:: STORED DATA ::

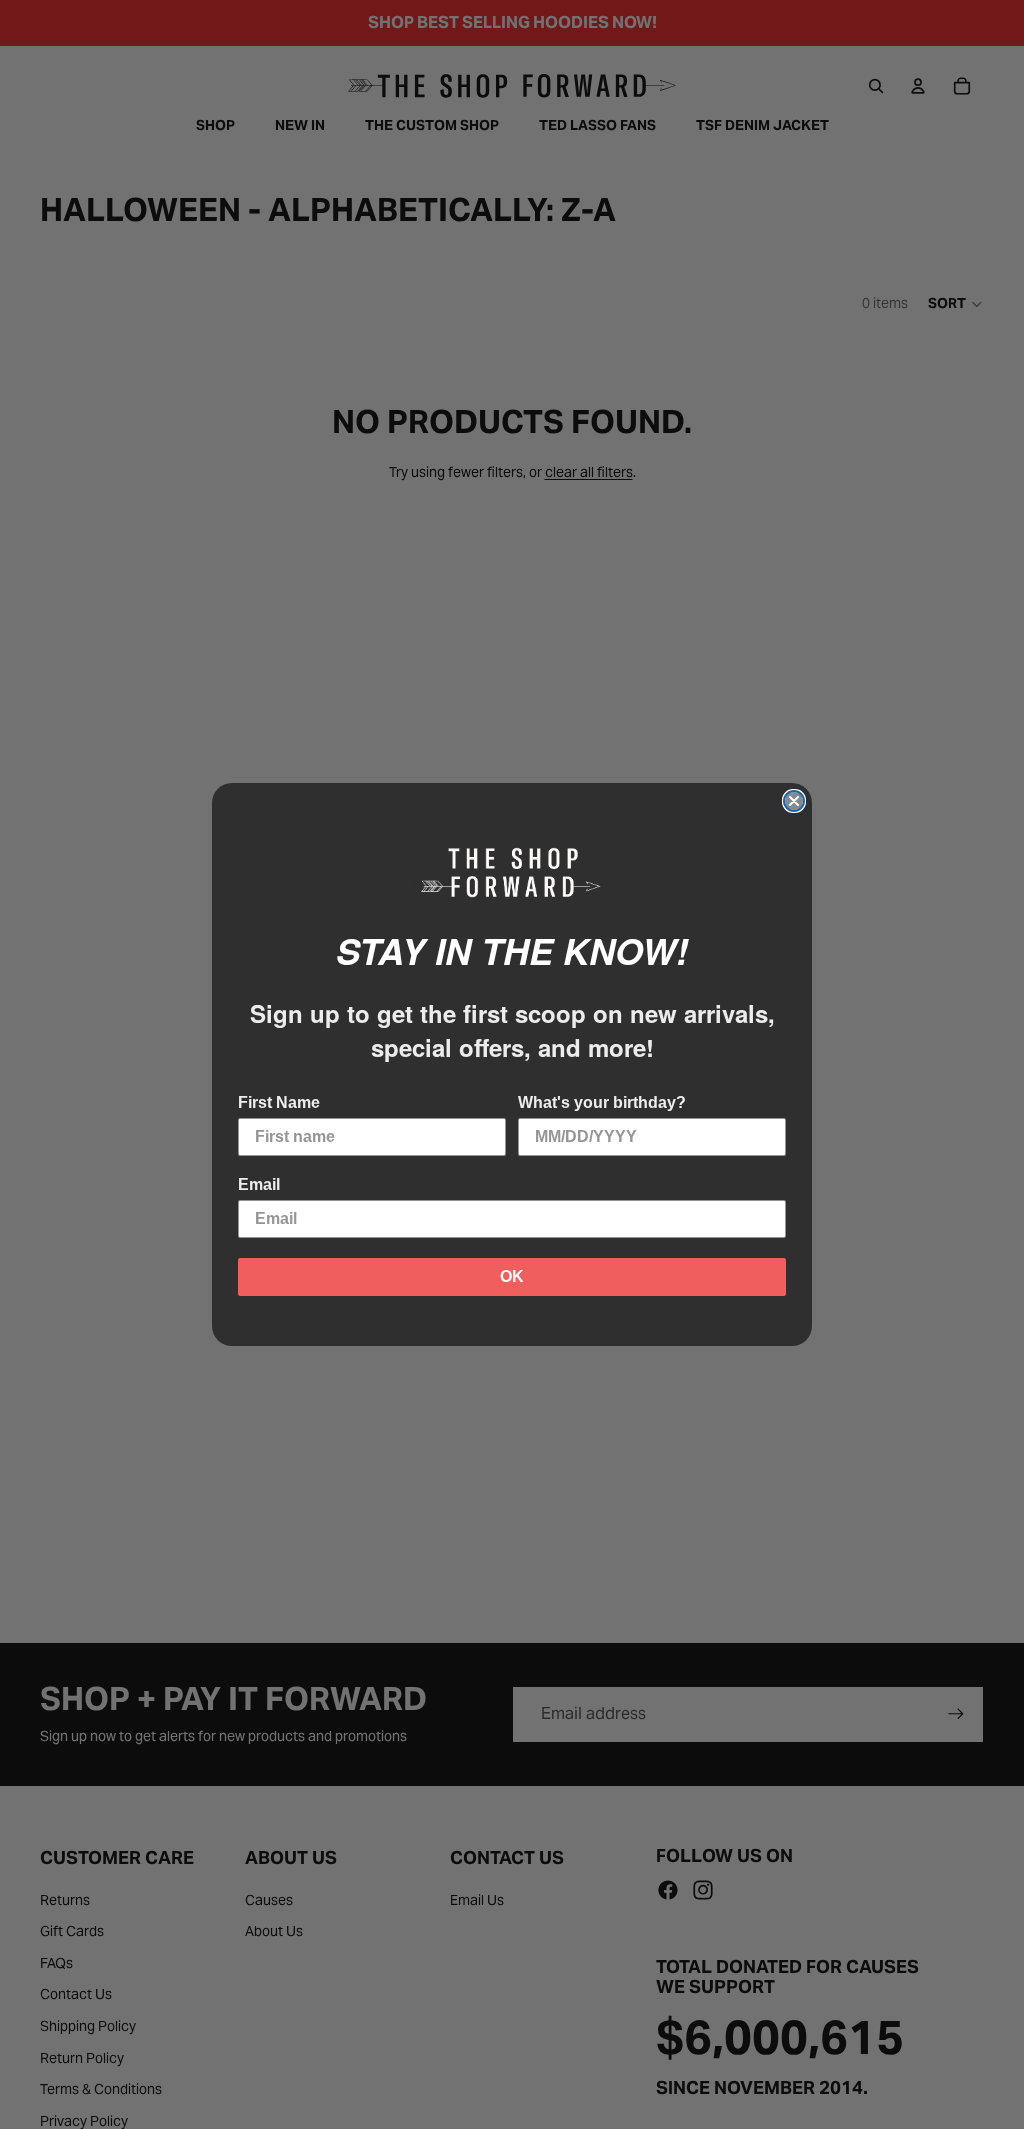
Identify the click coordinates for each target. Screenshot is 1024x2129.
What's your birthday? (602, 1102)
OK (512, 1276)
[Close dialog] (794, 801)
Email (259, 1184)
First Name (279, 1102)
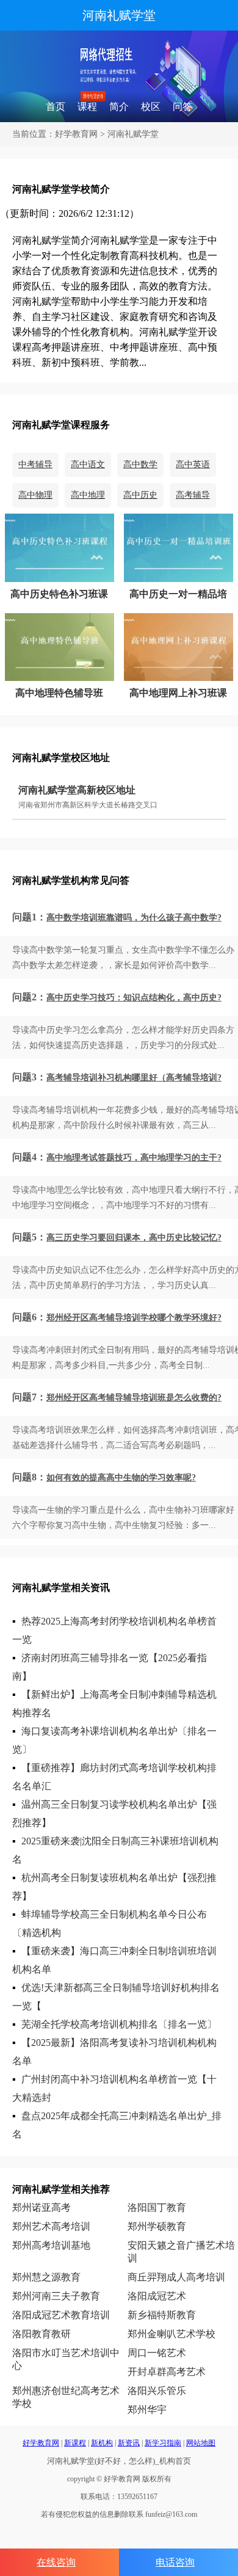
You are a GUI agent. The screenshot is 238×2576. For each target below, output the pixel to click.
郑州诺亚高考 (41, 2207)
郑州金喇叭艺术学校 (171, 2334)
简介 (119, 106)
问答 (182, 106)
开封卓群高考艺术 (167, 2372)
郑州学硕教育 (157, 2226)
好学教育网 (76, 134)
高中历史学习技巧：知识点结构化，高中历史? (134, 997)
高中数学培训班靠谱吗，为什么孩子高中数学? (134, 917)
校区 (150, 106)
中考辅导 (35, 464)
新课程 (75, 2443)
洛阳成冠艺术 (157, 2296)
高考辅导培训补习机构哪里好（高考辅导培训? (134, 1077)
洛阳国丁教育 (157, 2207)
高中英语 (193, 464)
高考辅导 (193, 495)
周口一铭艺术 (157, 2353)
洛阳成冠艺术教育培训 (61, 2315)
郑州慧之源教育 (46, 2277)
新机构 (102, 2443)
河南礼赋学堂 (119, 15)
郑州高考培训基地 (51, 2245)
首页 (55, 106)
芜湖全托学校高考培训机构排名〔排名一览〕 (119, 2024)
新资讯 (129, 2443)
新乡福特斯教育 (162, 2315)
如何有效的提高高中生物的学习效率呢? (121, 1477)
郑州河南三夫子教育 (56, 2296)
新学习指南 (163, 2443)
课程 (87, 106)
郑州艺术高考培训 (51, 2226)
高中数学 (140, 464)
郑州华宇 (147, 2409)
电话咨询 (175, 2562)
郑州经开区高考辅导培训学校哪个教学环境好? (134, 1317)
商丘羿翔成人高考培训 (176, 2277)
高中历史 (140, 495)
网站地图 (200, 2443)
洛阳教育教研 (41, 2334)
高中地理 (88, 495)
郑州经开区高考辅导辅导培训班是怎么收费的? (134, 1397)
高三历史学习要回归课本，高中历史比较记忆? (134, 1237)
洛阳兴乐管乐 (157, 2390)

:::
:: STORED DATA ::

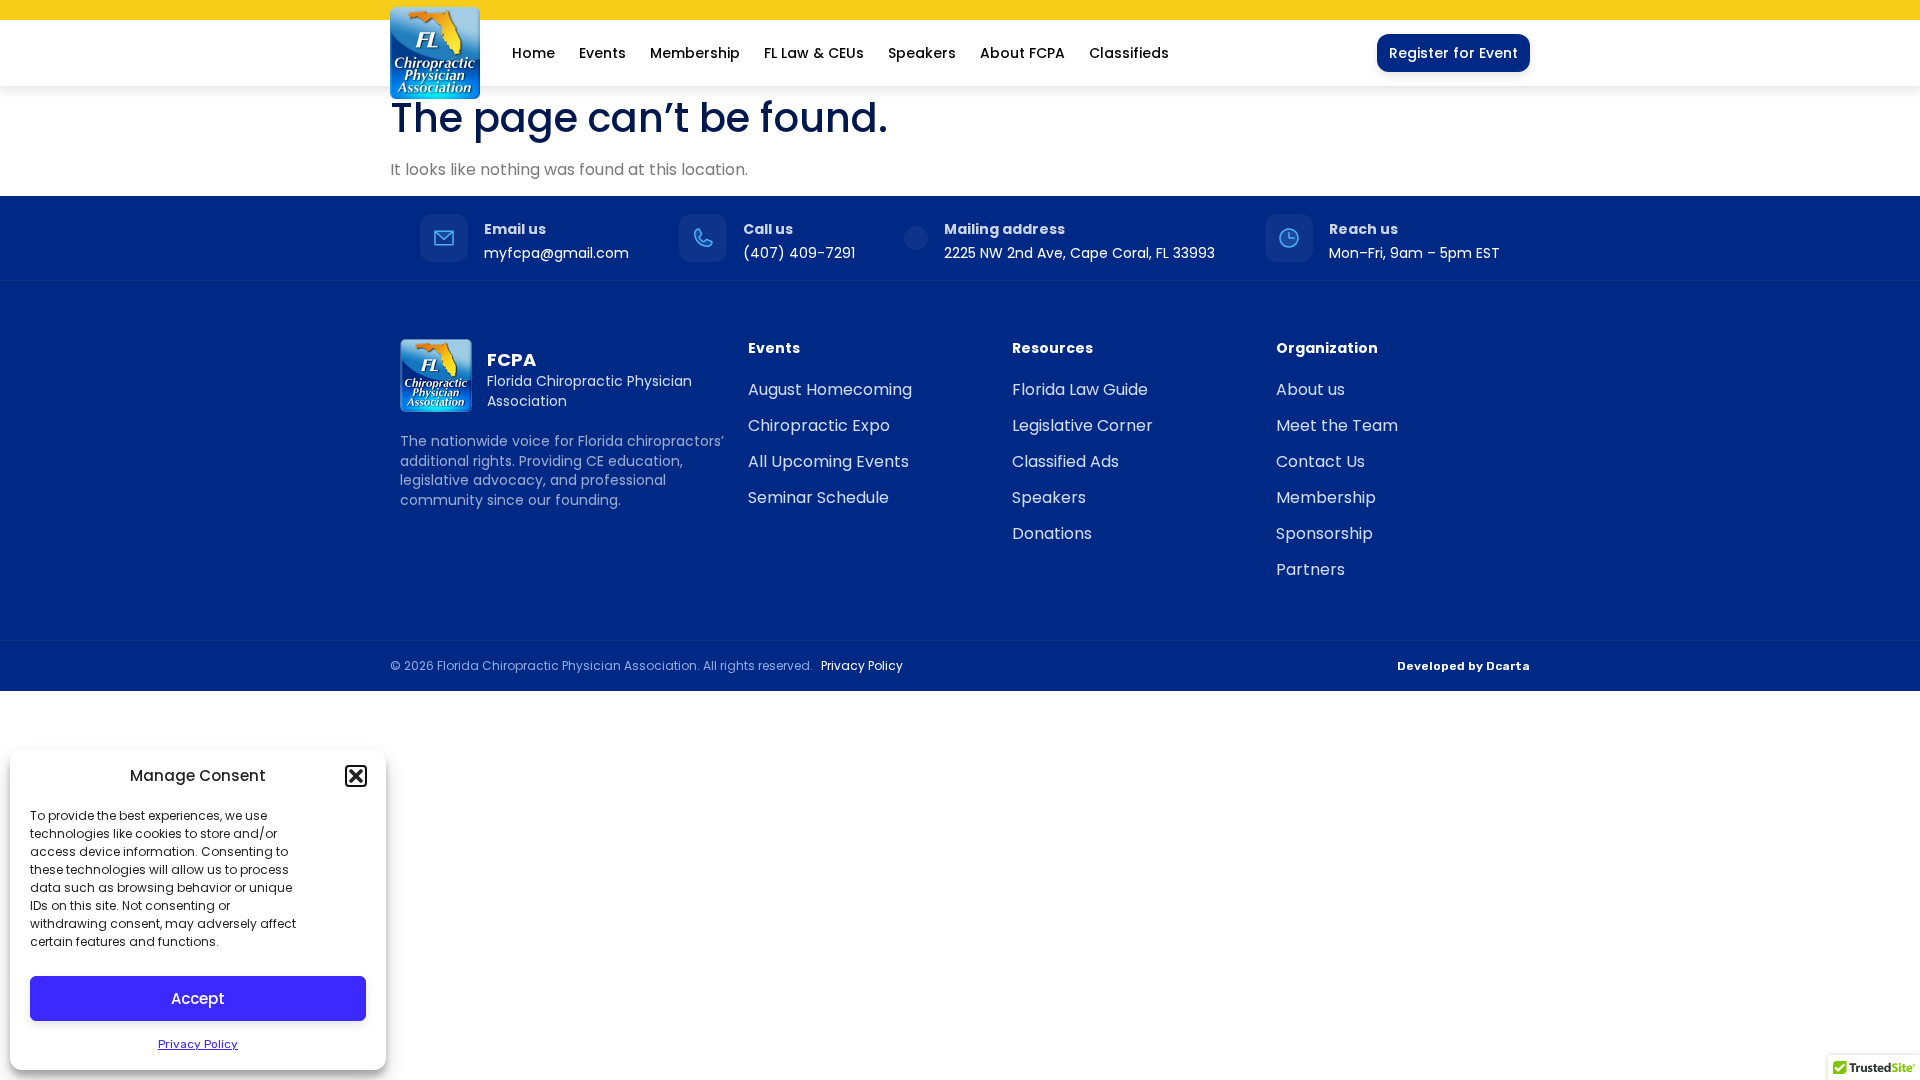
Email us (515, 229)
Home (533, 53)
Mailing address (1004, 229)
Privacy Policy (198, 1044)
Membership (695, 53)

:::

■ WHAT YOU HAVE TO DO ■
Go through the material above and output exactly the lines from the one containing "河南礼赋学堂 (119, 15)" through the one containing "洛阳兴乐管乐 (157, 2390)".

■ COMPLETED TASK ■
河南礼赋学堂 (119, 15)
郑州高考培训基地 (51, 2245)
首页 (55, 106)
芜湖全托学校高考培训机构排名〔排名一览〕 (119, 2024)
新资讯 (129, 2443)
新乡福特斯教育 (162, 2315)
如何有效的提高高中生物的学习效率呢? (121, 1477)
郑州河南三夫子教育 (56, 2296)
新学习指南 (163, 2443)
课程 (87, 106)
郑州艺术高考培训 (51, 2226)
高中数学 (140, 464)
郑州华宇 (147, 2409)
电话咨询 (175, 2562)
郑州经开区高考辅导培训学校哪个教学环境好? (134, 1317)
商丘羿翔成人高考培训 (176, 2277)
高中历史 (140, 495)
网站地图 (200, 2443)
洛阳教育教研 (41, 2334)
高中地理 (88, 495)
郑州经开区高考辅导辅导培训班是怎么收费的? (134, 1397)
高三历史学习要回归课本，高中历史比较记忆? (134, 1237)
洛阳兴乐管乐 (157, 2390)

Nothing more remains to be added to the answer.